Lomé accueille depuis le 14 avril la 18e réunion bilan du PR-PICA. Ce programme régional concerne la production intégrée du coton en Afrique. La Nouvelle Société Cotonnière du Togo organise ces travaux.
Des chercheurs, techniciens, producteurs et décideurs participent aux échanges. Des partenaires techniques des pays membres sont aussi présents. Le Bénin, le Burkina Faso, le Cameroun, la Côte d’Ivoire, le Mali, le Sénégal, le Tchad et le Togo sont concernés.
Pendant quatre jours, les participants examinent la campagne cotonnière dans chaque pays. Ils discutent des progrès en recherche, vulgarisation et innovation. La gestion intégrée des ravageurs est un sujet central. L’amélioration de la fertilité des sols est aussi abordée. L’adaptation des variétés de coton au changement climatique fait partie des débats.

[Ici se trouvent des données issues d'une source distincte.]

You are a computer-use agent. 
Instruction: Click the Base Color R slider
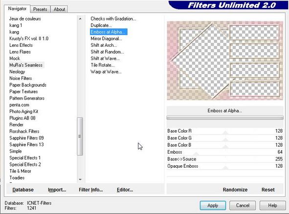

L’objectif est de trouver des approches communes. Ces méthodes doivent renforcer la résilience et la performance des exploitations. Le directeur général de la NSCT, Martin Drevon, a ouvert les travaux.
« Cette réunion constitue une opportunité stratégique pour renforcer les synergies entre tous les acteurs de la filière cotonnière. En mutualisant nos expertises et en partageant nos expériences, nous pouvons construire une filière plus compétitive, plus résiliente et tournée vers l’avenir, au bénéfice direct des producteurs », a-t-il déclaré.
Au Togo, la production cotonnière connaît une relance ces dernières années. Des réformes et des efforts de structuration portent cette dynamique. Les mesures visent à améliorer les rendements. L’encadrement des producteurs est renforcé. La disponibilité des intrants agricoles est aussi améliorée.
Cette rencontre régionale permet de partager des expériences concrètes. Les acteurs espèrent harmoniser leurs stratégies. Ils veulent rendre la filière plus compétitive. La résilience face aux aléas climatiques est une priorité. Les producteurs doivent bénéficier directement de ces progrès.